Tags: government | email | privacy | bill

Sen. Leahy Backs Off Support for Warrantless Access to Personal Email

Tuesday, 20 Nov 2012 04:24 PM

By Paul Scicchitano


Democratic Sen. Patrick Leahy is refuting reports that he had rewritten a draft bill intended to protect the privacy of Americans to now allow warrantless access of all personal email in the U.S. by 22 federal agencies.

A Judiciary Committee aide denied late Tuesday earlier reports that Chairman Patrick Leahy (D-Vt.) supported the legislation.

CNET, a technology news site, had earlier reported that Leahy was supporting the measure, giving 22 federal agencies access to private emails and other forms of electronic communication.

"CNET has it wrong," an aide tweeted from Leahy's account. "Sen. Leahy does NOT support an #ECPA exception to search warrant requirement [for] civil enforcement [for agencies] like FTC, SEC."

Under the measure, CNET reported, agencies would have been able to gain access to Google Docs, Facebook postings, and Twitter direct messages without a search warrant while law enforcement agencies like the FBI and Homeland Security would gain full access to Internet accounts — without any notification to the owner, according to CNET.
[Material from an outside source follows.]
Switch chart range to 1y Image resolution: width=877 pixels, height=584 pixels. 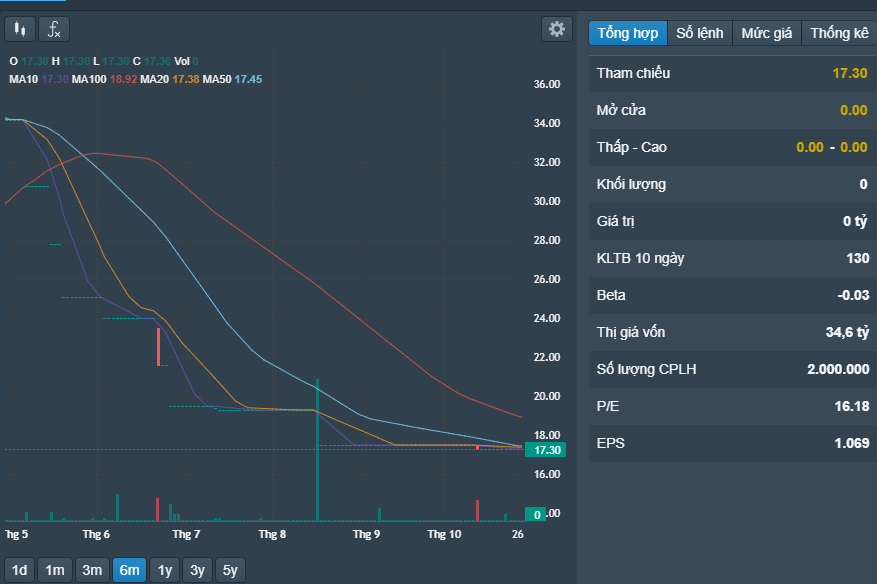pyautogui.click(x=164, y=570)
“It's an abrupt departure from Leahy's earlier approach, which required police to obtain a search warrant backed by probable cause before they could read the contents of e-mail or other communications,” CNET reported, noting that a vote on the bill is scheduled for next week.

Leahy, who serves as chairman of the Senate Judiciary Committee, told an audience last month that the right to free speech “enshrined in our First Amendment” is a personal and public right.

“America should be a beacon for free speech throughout the world, and our system is rightly held up as a model for others,” Leahy said in a keynote address to mark the Media Institute Celebration of Free Speech Week in Washington, D.C.

“We have long recognized, however, that the First Amendment cannot be used as a shield for certain illegal activity,” he said. “For instance, our courts have held that it is illegal to engage in fraud and the First Amendment cannot be used to justify it.”